● Exercise brief
Could you reproduce, word for word, the rows below from the line containing "You are a computer-use agent. Image" through the line containing "I will 1016,308."?

● Task input
++++++++
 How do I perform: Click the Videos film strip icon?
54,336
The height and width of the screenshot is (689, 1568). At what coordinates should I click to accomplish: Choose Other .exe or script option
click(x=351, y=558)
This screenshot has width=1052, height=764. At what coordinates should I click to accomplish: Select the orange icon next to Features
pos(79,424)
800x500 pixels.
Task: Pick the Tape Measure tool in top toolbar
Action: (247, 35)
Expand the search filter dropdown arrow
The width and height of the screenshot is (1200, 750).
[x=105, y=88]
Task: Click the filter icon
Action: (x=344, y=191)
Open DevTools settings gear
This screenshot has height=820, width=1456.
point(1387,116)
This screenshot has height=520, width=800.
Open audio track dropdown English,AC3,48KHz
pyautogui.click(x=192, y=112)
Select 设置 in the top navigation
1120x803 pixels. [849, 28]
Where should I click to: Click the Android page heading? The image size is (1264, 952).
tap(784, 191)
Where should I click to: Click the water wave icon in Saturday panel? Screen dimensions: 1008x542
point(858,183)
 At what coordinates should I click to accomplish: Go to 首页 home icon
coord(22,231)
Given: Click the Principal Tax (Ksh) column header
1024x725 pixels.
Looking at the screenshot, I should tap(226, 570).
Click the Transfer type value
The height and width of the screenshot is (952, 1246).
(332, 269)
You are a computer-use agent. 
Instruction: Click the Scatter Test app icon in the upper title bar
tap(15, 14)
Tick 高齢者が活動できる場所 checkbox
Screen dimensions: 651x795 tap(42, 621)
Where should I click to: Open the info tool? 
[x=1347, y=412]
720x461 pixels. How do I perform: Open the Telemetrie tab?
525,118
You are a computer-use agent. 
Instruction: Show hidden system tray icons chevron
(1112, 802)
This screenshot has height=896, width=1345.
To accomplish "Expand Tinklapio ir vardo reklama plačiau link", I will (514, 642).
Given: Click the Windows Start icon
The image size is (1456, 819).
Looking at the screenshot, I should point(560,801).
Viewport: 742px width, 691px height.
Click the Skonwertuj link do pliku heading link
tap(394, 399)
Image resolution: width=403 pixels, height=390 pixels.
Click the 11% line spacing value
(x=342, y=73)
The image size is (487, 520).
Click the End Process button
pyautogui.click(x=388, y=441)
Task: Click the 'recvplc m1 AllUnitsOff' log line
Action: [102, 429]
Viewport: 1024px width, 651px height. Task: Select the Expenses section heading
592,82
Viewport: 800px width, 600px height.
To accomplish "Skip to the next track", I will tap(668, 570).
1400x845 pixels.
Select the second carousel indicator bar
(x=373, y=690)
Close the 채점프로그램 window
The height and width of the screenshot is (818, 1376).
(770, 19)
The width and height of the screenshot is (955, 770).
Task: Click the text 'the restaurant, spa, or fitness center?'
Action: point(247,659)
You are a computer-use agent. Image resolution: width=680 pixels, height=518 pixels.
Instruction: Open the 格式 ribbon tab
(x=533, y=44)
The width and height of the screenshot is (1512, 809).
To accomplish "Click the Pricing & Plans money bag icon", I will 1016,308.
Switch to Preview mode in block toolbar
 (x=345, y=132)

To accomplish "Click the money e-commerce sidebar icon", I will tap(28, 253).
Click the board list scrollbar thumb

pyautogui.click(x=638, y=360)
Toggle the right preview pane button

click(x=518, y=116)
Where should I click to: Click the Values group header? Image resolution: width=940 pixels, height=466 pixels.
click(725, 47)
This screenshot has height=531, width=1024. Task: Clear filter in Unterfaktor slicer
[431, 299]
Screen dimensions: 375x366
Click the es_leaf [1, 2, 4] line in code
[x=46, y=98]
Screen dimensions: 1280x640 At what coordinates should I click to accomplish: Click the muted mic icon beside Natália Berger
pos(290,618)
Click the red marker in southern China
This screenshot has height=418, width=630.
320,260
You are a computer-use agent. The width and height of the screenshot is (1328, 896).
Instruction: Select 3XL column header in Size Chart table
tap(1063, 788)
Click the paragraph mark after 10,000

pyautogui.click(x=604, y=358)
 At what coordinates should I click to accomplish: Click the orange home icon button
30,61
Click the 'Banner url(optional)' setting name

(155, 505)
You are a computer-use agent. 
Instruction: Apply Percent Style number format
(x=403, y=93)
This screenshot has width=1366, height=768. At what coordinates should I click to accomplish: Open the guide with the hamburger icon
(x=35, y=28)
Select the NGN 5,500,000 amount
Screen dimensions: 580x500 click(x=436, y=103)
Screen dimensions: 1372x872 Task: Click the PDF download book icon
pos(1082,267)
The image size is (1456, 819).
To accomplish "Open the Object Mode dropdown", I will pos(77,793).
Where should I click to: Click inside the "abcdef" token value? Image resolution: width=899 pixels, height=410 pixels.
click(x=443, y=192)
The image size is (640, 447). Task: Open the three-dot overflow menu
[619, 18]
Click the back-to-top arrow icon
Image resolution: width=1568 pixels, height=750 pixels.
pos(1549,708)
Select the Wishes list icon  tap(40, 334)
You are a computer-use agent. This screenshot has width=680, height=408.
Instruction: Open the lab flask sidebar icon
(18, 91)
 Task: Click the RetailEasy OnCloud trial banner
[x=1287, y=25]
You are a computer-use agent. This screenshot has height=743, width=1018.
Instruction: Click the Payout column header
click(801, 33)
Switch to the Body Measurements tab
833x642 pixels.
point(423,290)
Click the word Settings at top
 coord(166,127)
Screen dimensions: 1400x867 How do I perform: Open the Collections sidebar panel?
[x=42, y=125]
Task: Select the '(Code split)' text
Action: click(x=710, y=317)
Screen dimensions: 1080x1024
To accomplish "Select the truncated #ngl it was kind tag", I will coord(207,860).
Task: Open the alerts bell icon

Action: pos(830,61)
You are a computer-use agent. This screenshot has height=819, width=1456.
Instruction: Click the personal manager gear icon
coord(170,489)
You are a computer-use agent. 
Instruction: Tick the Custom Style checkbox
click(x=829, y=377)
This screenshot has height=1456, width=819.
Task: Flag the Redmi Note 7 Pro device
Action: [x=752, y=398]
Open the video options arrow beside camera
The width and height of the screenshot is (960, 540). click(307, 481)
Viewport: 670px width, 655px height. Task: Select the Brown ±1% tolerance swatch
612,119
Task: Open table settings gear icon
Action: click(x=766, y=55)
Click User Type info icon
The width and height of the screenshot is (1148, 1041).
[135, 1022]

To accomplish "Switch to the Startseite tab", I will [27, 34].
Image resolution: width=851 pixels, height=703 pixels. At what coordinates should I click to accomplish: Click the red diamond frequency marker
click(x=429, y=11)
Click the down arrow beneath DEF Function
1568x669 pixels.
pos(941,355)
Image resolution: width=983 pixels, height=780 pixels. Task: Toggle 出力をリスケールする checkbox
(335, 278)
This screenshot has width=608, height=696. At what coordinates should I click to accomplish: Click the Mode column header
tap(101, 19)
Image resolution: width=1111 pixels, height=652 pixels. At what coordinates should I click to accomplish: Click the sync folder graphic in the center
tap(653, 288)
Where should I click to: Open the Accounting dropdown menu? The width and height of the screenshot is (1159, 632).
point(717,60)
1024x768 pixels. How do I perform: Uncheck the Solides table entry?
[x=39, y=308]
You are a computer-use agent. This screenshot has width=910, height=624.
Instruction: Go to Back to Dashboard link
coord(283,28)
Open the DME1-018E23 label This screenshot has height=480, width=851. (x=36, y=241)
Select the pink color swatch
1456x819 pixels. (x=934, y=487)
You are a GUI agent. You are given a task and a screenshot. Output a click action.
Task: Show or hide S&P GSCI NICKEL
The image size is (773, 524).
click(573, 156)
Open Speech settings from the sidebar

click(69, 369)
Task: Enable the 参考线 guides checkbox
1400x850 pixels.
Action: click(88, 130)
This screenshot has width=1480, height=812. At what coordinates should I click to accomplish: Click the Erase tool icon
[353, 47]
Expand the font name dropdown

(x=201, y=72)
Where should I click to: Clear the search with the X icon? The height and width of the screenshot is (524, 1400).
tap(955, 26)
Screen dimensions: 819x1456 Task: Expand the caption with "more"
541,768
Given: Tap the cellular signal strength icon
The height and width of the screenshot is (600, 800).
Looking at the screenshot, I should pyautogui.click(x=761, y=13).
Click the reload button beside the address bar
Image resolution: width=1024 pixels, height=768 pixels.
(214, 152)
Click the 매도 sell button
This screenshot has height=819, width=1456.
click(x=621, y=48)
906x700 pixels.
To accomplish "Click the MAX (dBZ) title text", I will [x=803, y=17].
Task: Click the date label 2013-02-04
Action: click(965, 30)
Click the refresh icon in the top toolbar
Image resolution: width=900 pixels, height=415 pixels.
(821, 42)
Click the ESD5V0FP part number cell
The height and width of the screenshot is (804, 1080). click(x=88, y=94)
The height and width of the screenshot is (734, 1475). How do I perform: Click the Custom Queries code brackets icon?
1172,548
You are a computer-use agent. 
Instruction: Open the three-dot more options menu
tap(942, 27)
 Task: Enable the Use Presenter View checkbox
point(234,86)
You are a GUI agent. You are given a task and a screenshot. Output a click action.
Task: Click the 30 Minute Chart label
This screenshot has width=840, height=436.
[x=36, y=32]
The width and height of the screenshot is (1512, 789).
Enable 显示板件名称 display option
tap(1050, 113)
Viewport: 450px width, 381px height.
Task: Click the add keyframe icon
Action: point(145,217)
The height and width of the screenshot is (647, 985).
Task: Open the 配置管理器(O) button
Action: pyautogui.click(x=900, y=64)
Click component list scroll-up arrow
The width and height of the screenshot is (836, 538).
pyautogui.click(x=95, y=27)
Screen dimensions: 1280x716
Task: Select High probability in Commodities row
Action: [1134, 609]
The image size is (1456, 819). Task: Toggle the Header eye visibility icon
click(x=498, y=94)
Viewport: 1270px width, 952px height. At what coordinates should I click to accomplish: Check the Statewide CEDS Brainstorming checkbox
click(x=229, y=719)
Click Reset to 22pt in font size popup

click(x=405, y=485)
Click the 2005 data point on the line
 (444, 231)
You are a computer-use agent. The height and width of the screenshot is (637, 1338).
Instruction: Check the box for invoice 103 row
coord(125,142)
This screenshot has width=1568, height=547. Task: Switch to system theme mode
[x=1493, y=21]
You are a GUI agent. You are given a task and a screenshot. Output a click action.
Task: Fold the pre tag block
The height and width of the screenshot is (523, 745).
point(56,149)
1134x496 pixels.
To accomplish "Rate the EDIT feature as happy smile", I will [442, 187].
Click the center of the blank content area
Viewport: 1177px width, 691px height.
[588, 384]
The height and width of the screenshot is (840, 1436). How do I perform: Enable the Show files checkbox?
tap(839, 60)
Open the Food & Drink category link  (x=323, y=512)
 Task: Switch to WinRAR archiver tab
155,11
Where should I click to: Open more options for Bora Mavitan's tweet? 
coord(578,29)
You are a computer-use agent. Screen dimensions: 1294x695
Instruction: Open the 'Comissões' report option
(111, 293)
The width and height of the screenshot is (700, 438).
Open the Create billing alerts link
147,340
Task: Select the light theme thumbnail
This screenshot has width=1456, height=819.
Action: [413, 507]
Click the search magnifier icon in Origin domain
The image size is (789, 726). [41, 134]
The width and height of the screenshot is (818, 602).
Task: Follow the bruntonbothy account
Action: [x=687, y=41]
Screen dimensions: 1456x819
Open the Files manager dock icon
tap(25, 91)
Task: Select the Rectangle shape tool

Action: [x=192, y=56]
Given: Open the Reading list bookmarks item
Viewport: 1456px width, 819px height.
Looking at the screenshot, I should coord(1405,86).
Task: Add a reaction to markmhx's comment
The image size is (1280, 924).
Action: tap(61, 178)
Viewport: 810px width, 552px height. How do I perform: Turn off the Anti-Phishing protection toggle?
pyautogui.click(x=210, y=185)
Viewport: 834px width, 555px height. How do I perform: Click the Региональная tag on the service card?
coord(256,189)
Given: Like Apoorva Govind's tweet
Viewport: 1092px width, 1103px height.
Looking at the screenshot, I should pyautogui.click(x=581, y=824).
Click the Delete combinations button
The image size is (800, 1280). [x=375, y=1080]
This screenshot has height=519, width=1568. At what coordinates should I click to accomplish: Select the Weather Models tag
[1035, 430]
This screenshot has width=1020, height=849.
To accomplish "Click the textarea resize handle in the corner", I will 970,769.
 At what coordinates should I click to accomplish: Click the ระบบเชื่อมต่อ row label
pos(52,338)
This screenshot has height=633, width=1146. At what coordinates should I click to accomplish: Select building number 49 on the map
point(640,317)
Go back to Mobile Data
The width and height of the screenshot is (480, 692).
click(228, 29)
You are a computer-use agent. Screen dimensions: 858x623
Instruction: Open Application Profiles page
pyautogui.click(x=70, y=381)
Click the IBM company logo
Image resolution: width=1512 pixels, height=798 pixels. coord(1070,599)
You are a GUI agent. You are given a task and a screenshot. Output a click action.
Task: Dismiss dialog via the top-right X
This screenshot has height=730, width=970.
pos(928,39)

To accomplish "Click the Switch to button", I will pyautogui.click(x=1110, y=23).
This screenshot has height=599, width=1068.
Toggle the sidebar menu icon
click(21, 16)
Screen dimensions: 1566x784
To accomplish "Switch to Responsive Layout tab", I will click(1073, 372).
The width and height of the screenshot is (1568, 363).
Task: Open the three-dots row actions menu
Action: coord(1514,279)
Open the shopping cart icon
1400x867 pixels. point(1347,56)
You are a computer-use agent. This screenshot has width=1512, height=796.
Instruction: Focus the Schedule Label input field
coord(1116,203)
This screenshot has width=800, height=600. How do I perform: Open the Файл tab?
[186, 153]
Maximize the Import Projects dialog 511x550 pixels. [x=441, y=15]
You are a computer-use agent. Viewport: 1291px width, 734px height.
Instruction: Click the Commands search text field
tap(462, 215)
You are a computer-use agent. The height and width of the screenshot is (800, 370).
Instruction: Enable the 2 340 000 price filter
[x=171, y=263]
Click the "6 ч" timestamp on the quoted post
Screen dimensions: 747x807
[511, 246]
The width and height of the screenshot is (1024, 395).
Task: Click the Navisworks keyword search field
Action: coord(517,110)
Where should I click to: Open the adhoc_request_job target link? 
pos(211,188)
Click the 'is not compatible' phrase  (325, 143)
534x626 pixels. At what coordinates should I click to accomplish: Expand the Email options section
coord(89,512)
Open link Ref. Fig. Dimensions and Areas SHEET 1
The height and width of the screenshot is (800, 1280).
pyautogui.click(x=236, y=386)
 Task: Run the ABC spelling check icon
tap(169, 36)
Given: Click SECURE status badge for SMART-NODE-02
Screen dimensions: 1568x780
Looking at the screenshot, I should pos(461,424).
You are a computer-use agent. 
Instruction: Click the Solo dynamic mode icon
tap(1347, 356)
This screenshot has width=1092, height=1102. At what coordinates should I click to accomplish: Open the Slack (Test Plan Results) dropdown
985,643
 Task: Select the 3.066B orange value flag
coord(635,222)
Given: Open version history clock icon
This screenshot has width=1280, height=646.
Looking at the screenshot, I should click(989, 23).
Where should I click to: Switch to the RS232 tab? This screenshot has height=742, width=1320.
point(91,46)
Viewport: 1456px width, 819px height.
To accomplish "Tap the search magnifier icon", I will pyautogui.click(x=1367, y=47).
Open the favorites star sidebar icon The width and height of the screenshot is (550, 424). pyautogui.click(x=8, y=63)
++++++++
● Exercise result
You are a computer-use agent. Image resolution: width=680 pixels, height=518 pixels.
Instruction: Open the 格式 ribbon tab
(x=533, y=44)
The width and height of the screenshot is (1512, 809).
To accomplish "Click the Pricing & Plans money bag icon", I will 1016,308.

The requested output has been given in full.